Kompas.com - 29/04/2013, 18:44 WIB
Penulis Hindra Liauw
|
EditorHindra

JAKARTA, KOMPAS.com — Mantan Kabareskrim Polri Komjen (Purn) Susno Duadji kembali menegaskan bahwa dirinya tetap berkeyakinan bahwa putusan MA menyatakan bahwa dirinya bebas demi hukum terkait kasus korupsi PT Salmah Arowana Lestari dan korupsi dana pengamanan Pilkada Jawa Barat. Susno mengatakan, dirinya tetap berpegang teguh pada pendiriannya kendati ditentang pakar hukum dan media.

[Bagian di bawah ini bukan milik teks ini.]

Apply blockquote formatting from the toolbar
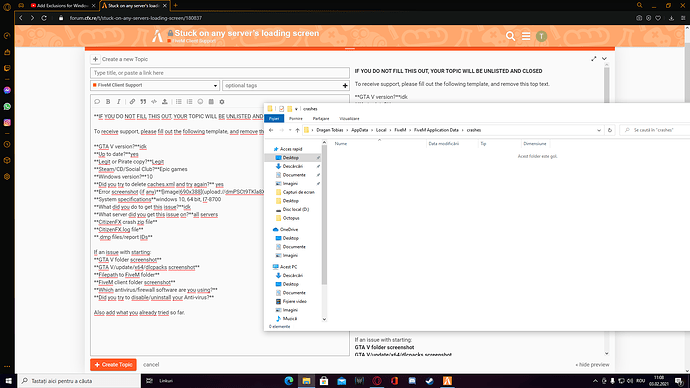 143,102
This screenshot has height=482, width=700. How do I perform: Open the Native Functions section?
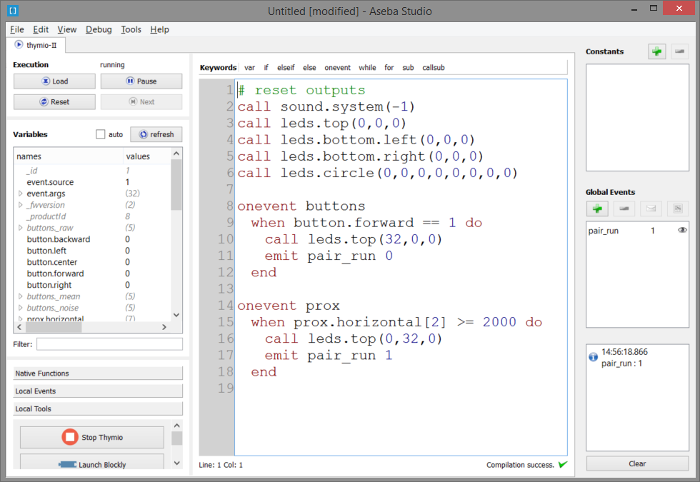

"Saya tidak takut walaupun yang berpendirian seperti saya adalah minoritas," kata Susno yang berbicara dari tempat persembunyiannya di Jawa Barat, Senin (29/4/2013). Pernyataan ini disampaikan purnawirawan jenderal bintang tiga itu melalui Youtube.

"Sejarah membuktikan, Galileo Galilei, dalam rangka mempertahankan kebenaran bahwa Bumi berputar, dan Matahari yang diam. Pada era itu, gereja dan masyarakat berpendapat, Matahari yang berputar. Demi mempertahankan ini, Galileo dihukum mati. Sekian ratus tahun kemudian, ilmu pengetahuan dan teknologi membuktikan bahwa Matahari yang diam, dan planet lain, termasuk Bumi, yang berputar," ujarnya.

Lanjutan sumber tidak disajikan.